Tommy Goes to Hollywood (w/t) is a BBC Studios Documentary Unit production for BBC Two. It is co-created by Tommy Jessop and Will Jessop. The Executive Producer for The BBC Studios Documentary Unit is Will Lorimer. It was commissioned for the BBC by Clare Sillery and the Commissioning Editors for the BBC are Emma Loach and Fran Baker.
Hamza’s Birds of Prey
In 2022, Hamza Yassin was crowned winner of Strictly Come Dancing.

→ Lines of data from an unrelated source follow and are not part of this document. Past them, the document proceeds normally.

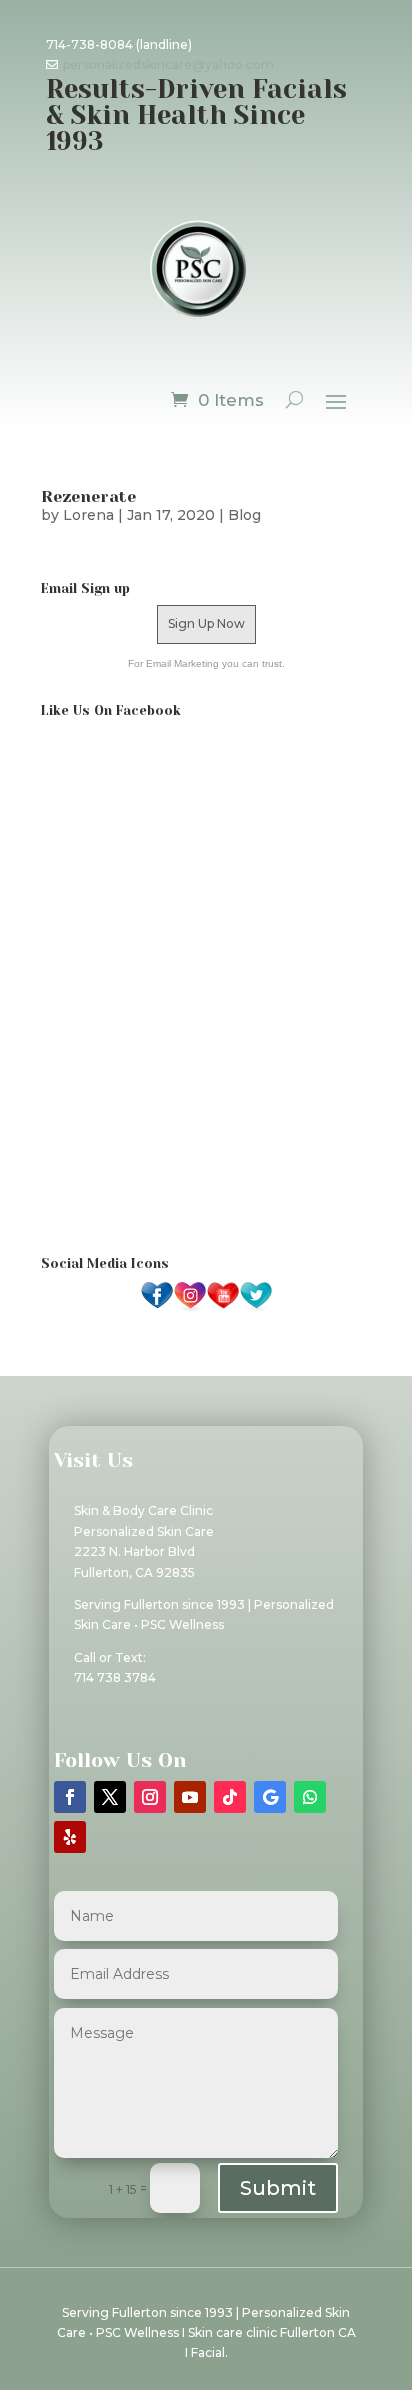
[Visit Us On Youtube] (222, 1307)
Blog (244, 515)
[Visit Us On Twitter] (255, 1307)
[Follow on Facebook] (70, 1797)
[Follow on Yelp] (70, 1837)
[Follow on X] (110, 1797)
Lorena (88, 515)
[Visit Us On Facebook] (156, 1307)
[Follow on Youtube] (190, 1797)
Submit (278, 2188)
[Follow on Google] (270, 1797)
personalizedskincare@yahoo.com (168, 64)
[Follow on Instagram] (150, 1797)
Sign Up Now (206, 623)
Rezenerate (88, 496)
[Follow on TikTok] (230, 1797)
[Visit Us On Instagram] (189, 1307)
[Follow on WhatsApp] (310, 1797)
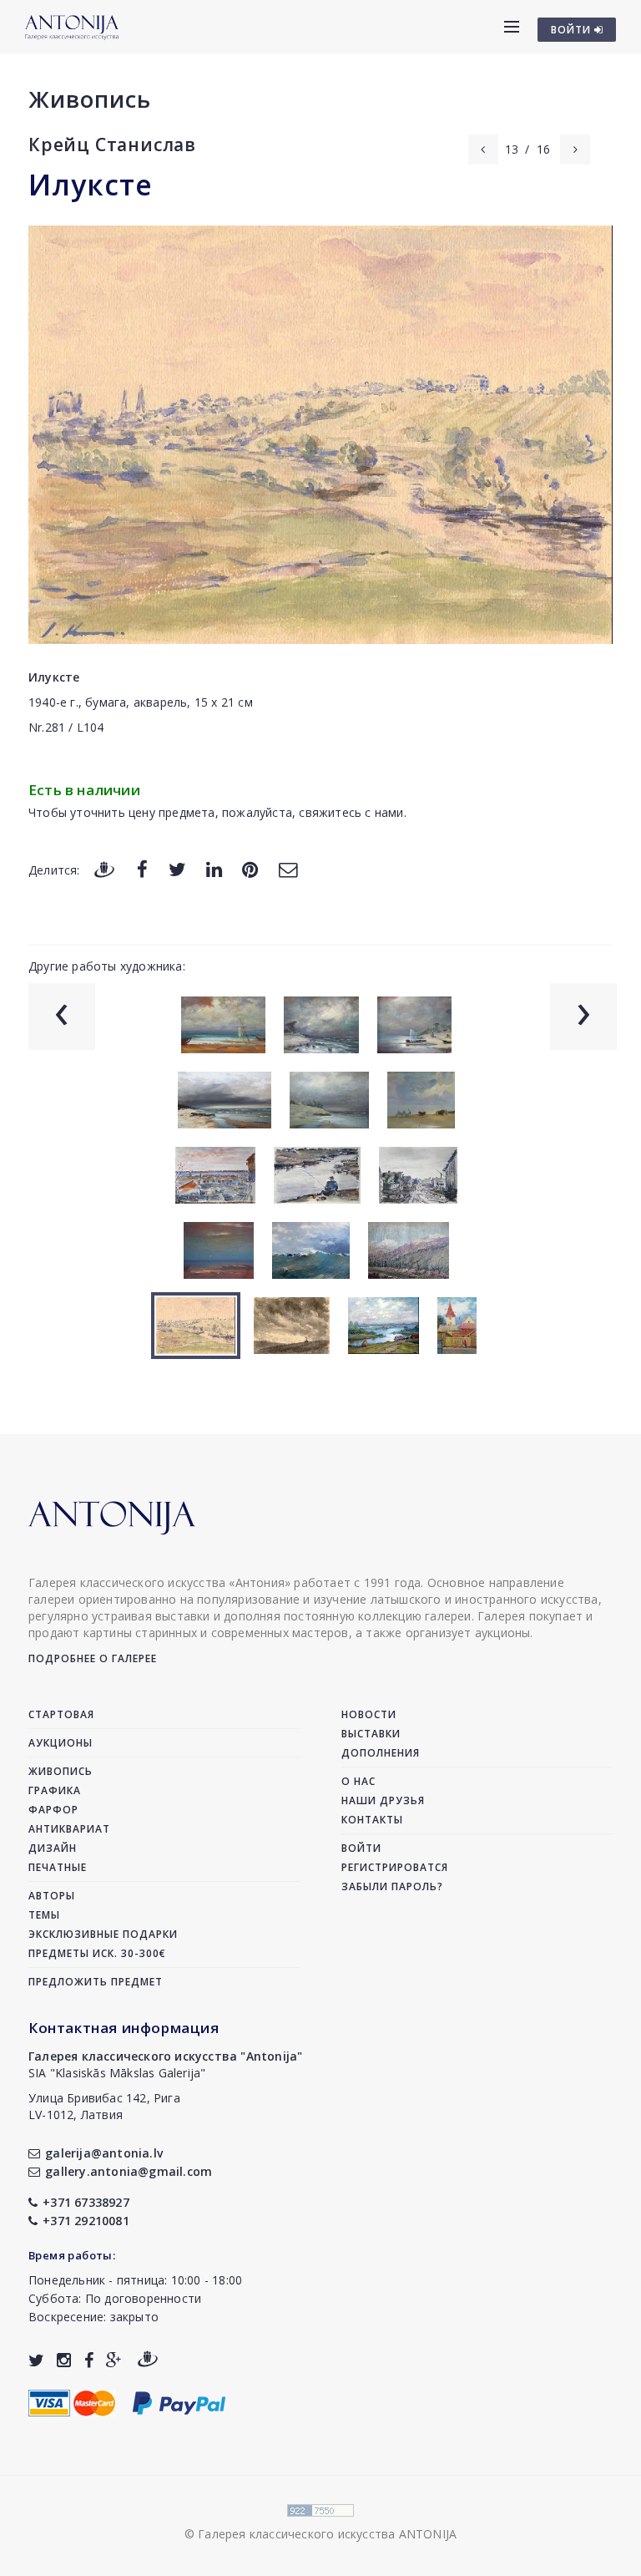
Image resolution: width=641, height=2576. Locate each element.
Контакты (372, 1820)
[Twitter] (177, 869)
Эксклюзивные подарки (103, 1934)
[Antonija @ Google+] (114, 2360)
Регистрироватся (394, 1867)
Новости (368, 1714)
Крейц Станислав (112, 144)
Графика (54, 1790)
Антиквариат (69, 1829)
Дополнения (380, 1753)
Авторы (51, 1896)
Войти (361, 1848)
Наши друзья (383, 1800)
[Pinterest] (250, 869)
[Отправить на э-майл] (288, 869)
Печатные (57, 1867)
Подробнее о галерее (92, 1658)
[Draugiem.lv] (104, 869)
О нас (358, 1781)
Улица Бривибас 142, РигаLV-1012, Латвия (104, 2106)
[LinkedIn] (214, 869)
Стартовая (61, 1714)
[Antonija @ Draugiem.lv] (147, 2360)
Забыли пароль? (392, 1886)
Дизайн (52, 1848)
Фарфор (53, 1810)
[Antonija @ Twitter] (36, 2360)
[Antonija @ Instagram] (64, 2360)
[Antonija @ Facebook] (88, 2360)
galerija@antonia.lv (104, 2153)
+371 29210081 (86, 2221)
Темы (44, 1915)
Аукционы (60, 1743)
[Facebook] (142, 869)
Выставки (371, 1734)
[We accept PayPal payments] (179, 2402)
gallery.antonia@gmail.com (128, 2171)
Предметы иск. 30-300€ (97, 1953)
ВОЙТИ (572, 30)
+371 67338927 (86, 2202)
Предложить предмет (95, 1982)
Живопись (89, 99)
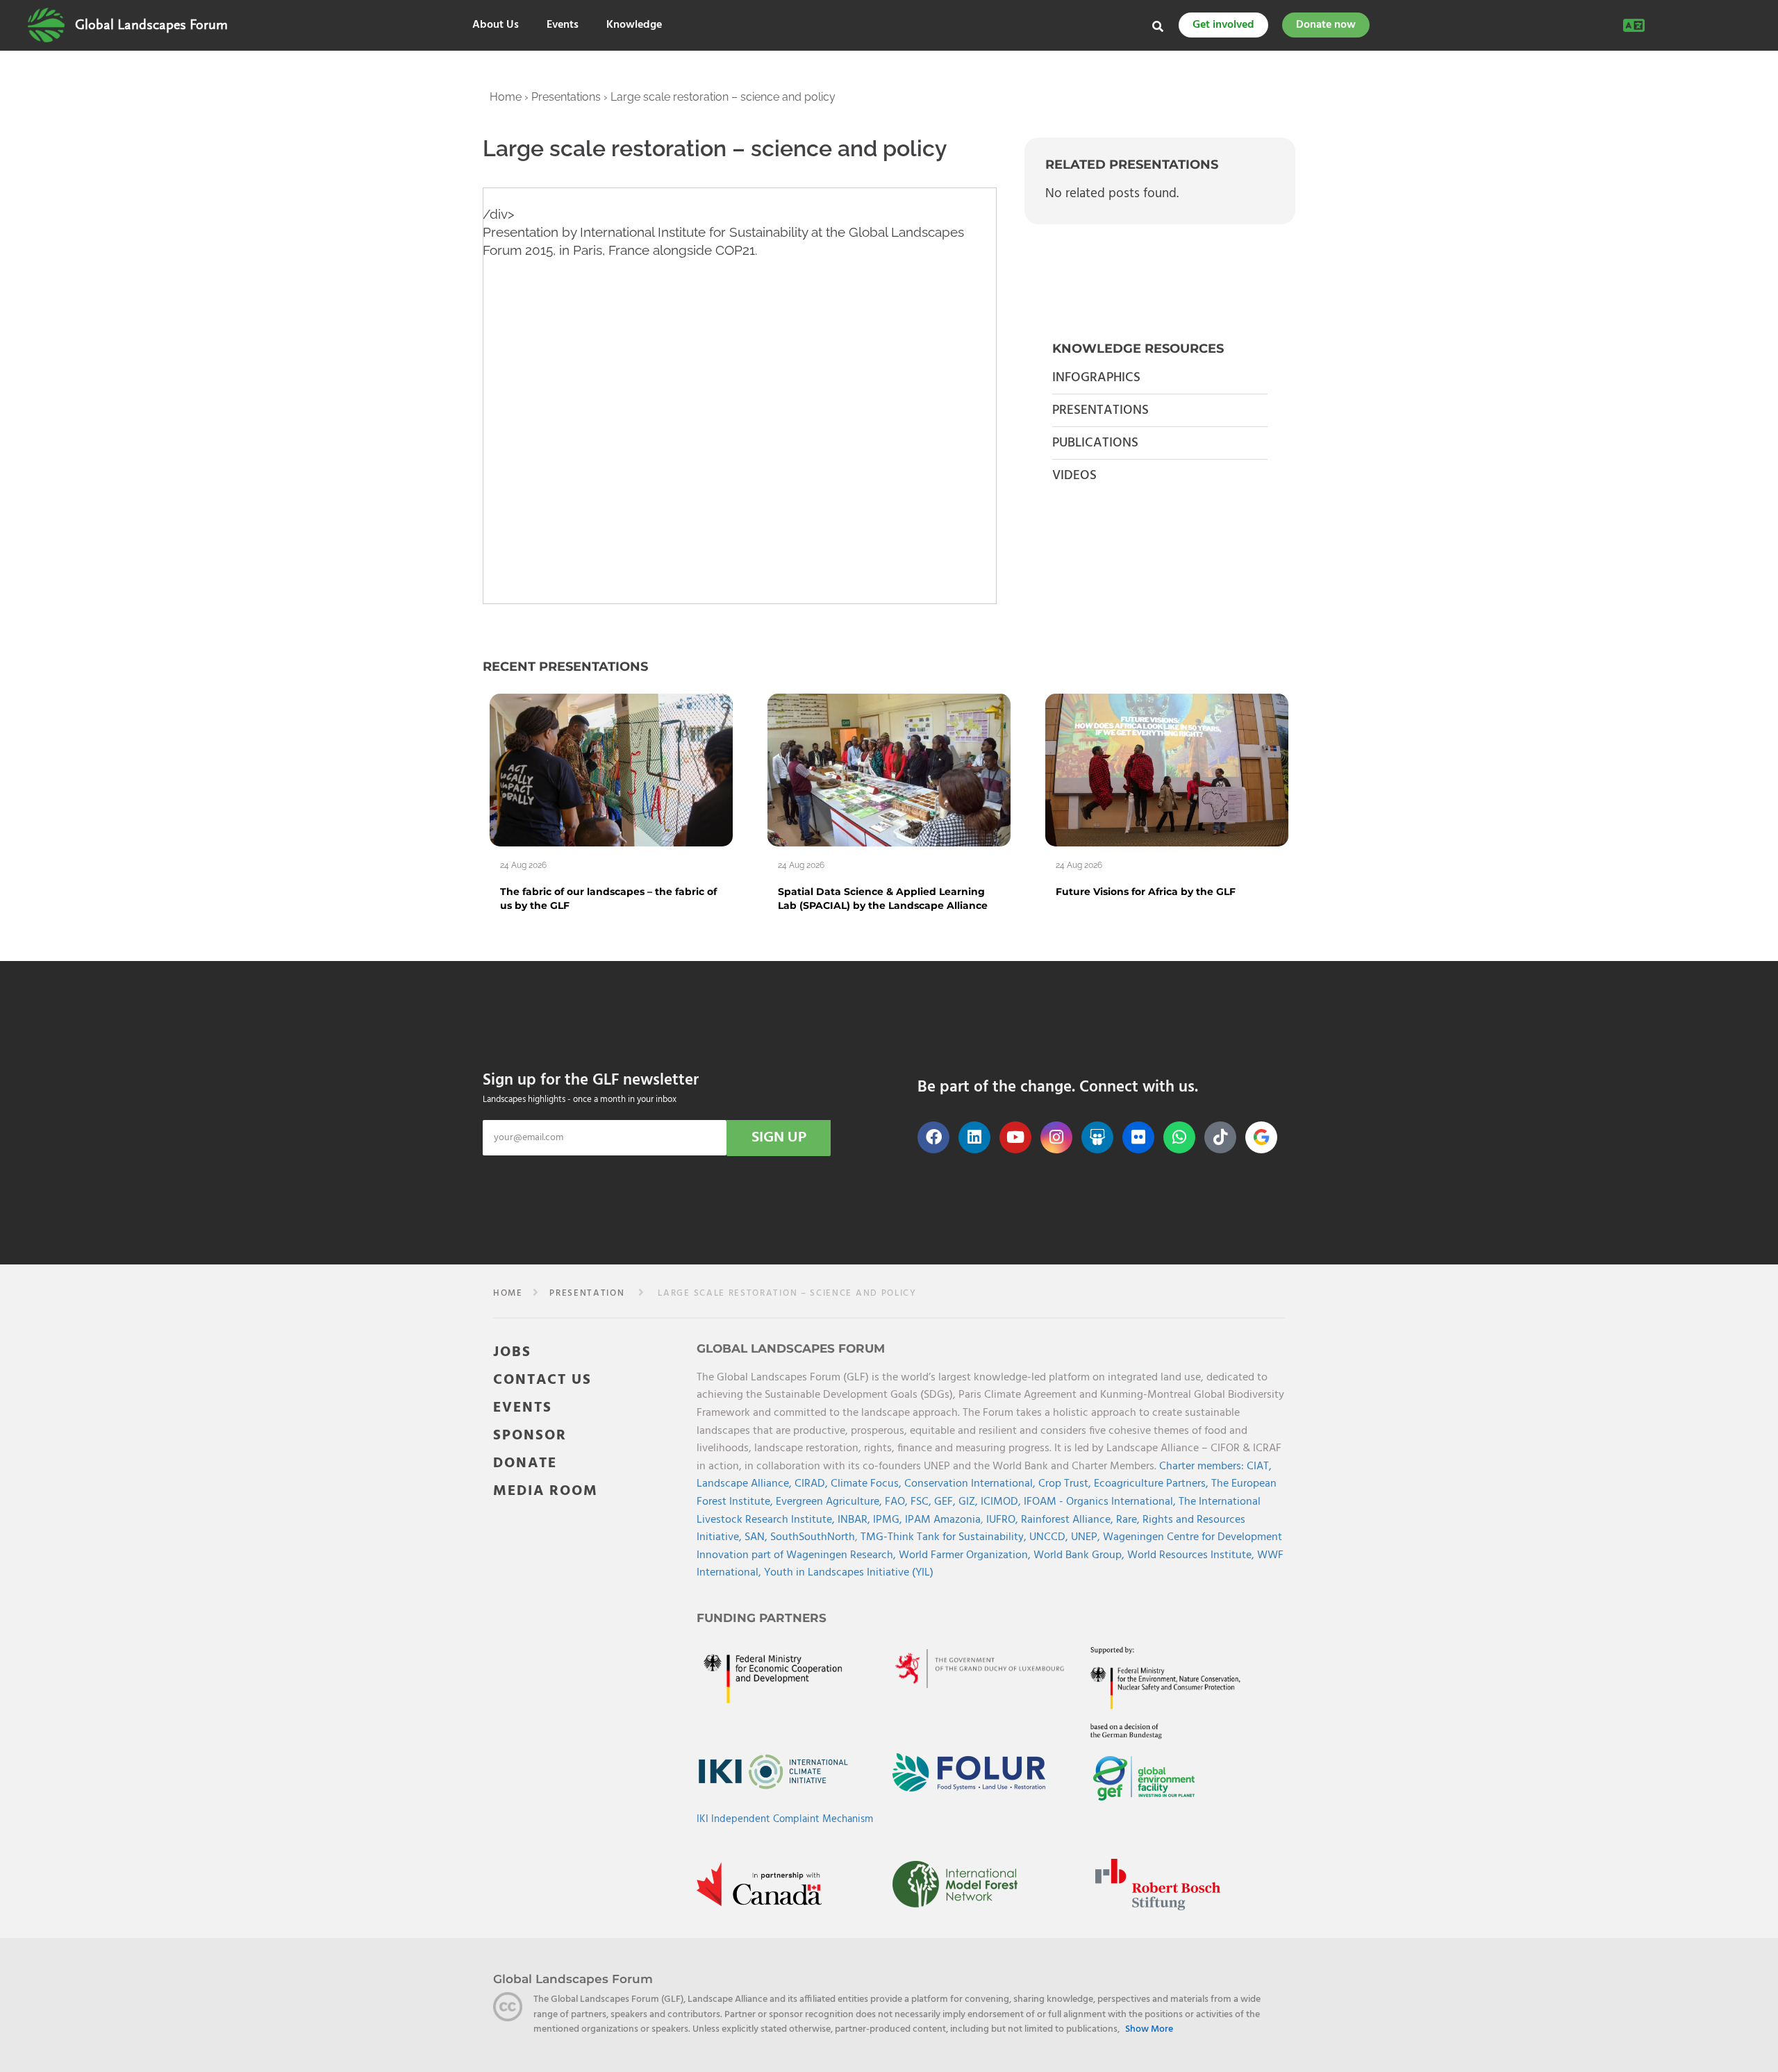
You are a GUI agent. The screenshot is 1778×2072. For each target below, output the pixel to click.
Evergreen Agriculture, (830, 1502)
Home (506, 96)
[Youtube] (1015, 1137)
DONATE (525, 1463)
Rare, (1129, 1520)
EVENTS (522, 1407)
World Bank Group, (1080, 1555)
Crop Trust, (1066, 1484)
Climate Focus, (867, 1484)
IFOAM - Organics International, (1101, 1502)
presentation (586, 1293)
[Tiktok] (1220, 1137)
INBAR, (855, 1520)
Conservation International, (971, 1484)
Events (563, 25)
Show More (1149, 2030)
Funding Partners (761, 1618)
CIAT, (1259, 1466)
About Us (495, 25)
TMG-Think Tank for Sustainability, (945, 1537)
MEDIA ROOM (545, 1491)
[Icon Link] (1261, 1137)
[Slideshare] (1097, 1137)
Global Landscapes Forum (151, 25)
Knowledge (634, 25)
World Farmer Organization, (966, 1555)
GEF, (946, 1502)
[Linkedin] (974, 1137)
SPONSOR (530, 1435)
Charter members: (1201, 1466)
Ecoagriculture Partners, (1152, 1484)
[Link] (46, 25)
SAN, (757, 1537)
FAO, (898, 1502)
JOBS (512, 1352)
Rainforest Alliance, (1068, 1520)
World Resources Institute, (1192, 1555)
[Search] (1157, 26)
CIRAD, (813, 1484)
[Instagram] (1056, 1137)
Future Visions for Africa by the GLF (1146, 891)
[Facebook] (933, 1137)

In this on-hour film for BBC One and iPlayer, from Silverback Films, he will return to his first passion – Britain’s birds of prey.
Beginning on the remote Ardnamurchan Peninsula in the Scottish Highlands and travelling the UK, Yassin will try and film his “top 10”, including his personal favourite the golden eagle, as he is joined by camera operator and presenter Simon King.
Hamza Yassin says: “All my life I have had a passion for birds of prey, so this documentary film is a dream come true for me. It’s an opportunity to share more of the joy I experienced on Wild Isles whilst I film my top ten of Britain’s birds of prey.”
Hamza’s Birds of Prey, a 1×60’ for BBC One and iPlayer, is made by Silverback Films. It was commissioned by Jack Bootle, Head of Commissioning, Specialist Factual and the Executive Producer is Alastair Fothergill. The Commissioning Editor is Sreya Biswas.